ねぎ栽培の農薬管理ポイント|さび病・べと病・ネギアザミウマの防除
ねぎ栽培と農薬管理の特徴
ねぎ(根深ねぎ・葉ねぎ)は、年間を通じて栽培される重要な野菜です。根深ねぎは土寄せを繰り返しながら軟白部を伸ばす長期栽培で、春〜夏にかけてさび病が多発しやすく、秋〜冬はべと病・小菌核腐敗病が問題になります。

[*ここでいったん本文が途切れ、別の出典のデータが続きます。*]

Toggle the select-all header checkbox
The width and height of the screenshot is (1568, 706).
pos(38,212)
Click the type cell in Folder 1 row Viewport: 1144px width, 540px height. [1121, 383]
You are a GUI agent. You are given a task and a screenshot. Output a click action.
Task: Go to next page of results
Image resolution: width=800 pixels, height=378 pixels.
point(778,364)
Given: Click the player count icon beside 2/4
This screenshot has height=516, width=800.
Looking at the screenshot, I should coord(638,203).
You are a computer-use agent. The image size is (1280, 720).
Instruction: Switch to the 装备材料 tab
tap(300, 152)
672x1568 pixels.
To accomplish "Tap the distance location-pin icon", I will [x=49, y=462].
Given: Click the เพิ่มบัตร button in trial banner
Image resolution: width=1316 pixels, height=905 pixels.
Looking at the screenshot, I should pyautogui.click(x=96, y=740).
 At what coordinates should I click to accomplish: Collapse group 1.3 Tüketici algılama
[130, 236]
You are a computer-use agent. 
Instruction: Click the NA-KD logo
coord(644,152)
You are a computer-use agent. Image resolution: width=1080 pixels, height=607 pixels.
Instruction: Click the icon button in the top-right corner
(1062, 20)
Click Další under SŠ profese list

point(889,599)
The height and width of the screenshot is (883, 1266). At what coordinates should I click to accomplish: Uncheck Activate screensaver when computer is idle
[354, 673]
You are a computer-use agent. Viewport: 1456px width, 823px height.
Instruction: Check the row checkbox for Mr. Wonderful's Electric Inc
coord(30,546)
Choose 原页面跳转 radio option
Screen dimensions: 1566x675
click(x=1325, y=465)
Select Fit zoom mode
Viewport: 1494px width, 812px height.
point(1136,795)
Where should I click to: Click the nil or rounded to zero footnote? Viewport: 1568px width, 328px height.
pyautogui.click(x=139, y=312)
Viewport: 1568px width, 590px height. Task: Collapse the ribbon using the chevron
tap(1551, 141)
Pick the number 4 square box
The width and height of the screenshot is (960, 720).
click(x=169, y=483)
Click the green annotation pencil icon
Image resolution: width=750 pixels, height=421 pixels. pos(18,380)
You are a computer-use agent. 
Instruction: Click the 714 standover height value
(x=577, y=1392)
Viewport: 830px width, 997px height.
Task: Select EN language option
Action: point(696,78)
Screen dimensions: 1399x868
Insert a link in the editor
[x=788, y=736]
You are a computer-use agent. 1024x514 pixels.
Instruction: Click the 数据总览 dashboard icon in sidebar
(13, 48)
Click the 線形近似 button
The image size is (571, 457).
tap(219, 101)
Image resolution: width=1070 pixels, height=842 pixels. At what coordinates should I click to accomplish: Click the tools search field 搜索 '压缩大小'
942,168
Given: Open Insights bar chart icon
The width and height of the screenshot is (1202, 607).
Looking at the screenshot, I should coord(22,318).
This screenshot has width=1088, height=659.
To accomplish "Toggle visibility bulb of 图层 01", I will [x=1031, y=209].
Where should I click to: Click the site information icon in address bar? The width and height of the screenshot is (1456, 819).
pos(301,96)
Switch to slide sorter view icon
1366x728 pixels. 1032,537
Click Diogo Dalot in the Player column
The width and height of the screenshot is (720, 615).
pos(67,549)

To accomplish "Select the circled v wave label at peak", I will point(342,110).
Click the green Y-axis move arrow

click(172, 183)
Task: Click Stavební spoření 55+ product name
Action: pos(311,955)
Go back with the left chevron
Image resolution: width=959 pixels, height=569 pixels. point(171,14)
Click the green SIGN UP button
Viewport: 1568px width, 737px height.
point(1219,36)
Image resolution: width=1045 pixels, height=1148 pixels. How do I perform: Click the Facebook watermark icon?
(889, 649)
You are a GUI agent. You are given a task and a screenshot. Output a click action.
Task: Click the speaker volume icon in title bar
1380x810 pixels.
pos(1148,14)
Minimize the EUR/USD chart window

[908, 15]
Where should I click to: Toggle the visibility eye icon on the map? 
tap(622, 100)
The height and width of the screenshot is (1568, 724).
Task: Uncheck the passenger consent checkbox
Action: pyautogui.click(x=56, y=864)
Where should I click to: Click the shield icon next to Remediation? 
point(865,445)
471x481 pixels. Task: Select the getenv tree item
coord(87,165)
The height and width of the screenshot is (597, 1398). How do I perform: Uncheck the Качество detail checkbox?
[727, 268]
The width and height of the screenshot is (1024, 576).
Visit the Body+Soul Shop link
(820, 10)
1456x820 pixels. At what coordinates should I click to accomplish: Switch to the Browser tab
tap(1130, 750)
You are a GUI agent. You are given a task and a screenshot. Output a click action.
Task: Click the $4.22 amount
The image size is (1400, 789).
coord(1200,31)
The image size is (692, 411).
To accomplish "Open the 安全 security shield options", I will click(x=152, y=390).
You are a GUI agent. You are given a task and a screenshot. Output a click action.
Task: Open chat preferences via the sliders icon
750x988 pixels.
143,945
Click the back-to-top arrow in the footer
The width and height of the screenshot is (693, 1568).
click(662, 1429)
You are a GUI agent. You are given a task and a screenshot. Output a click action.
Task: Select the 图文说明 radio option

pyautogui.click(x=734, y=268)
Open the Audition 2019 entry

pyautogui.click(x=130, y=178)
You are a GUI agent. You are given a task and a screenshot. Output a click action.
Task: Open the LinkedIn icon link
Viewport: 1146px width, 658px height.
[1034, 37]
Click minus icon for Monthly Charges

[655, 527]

ねぎは葉面が細長く蝋質のため農薬が付着しにくい特性があります。展着剤を使用するか、展着剤入りの製剤を選ぶことが防除効果を高める上で重要です。
主要な病害と対策
さび病
ねぎで最もよく見られる病害のひとつです。葉に橙黄色の粉状の胞子(夏胞子堆)が多数形成され、激しいときは葉全体が枯死します。5〜6月と9〜11月の気温15〜20℃で多湿の条件に多発します。ジマンダイセン水和剤、ダコニール1000フロアブル、マネージDF、モレスタン水和剤などが使用されます。
べと病
葉に淡黄色の病斑が生じ、湿度が高いと葉表面に灰白色〜灰紫色のカビが発生します。春と秋の低温多湿時期に多発し、ひどい場合は圃場全体に急速に広がります。ランマンフロアブル、ホライズンDF、リドミルゴールドMZなどが有効です。発病前からの予防散布が基本です。
小菌核腐敗病(白絹病・菌核病)
土壌中の菌(Sclerotium属)によって引き起こされる病害で、地際部の葉鞘が腐敗し、白色の菌糸と小型の菌核(粟粒大の褐色粒)が形成されます。高温多湿期(7〜9月)に発生しやすく、連作圃場で発生が増えます。モンカット水和剤、バシタック水和剤などで防除します。輪作・深耕・排水管理が根本的な予防策です。
黒斑病
葉に水浸状の褐色病斑が生じ、進展すると葉が黒褐色に枯死します。梅雨時〜秋雨期の多雨条件で発生しやすいです。ダコニール1000フロアブル、オーソサイド水和剤などが有効です。
主要な害虫と対策
ネギアザミウマ
ねぎ類で最も重要な害虫のひとつで、葉を吸汁して白い筋状の傷(カスリ状被害)をつけます。外観品質への影響が大きく、市場価値を直接損ないます。夏〜秋の高温乾燥期に特に多発します。スピノエース顆粒水和剤、モスピラン顆粒水溶剤、アファーム乳剤などをローテーション使用します。薬剤耐性の進行に注意が必要です。
ネギコガ
幼虫が葉に潜り込み内部を食害する害虫です。被害葉には白い縦筋状の食痕が残り、葉が枯れ上がります。プレバソンフロアブル5、アファーム乳剤などが使用されます。幼虫が葉内部に潜ると農薬が届きにくくなるため、若齢幼虫の時期(産卵直後〜孵化直後)を狙って散布することが効果的です。
アブラムシ類
葉に群生して吸汁し、生育を阻害します。ウイルス病の媒介にもなるため、発生初期の防除が重要です。コルト顆粒水和剤、モスピラン顆粒水溶剤などで防除します。
ネギハモグリバエ
幼虫が葉内部に潜って食害し、白い蛇行した食痕(マイン)を残します。施設栽培で被害が目立つことがあります。ディアナSC、スピノエース顆粒水和剤などが有効です。
農薬使用上の注意点
ねぎは葉面が滑らかで薬液が流れ落ちやすいため、展着剤の使用が重要です。農薬ラベルに記載の展着剤を規定量加えて散布してください。
また、ネギアザミウマは薬剤耐性がつきやすいことが全国的に問題になっています。同系統の殺虫剤を連続使用せず、必ず作用機序の異なる薬剤をローテーションしてください。農薬混用チェッカーの散布記録機能を使って使用履歴を管理することをおすすめします。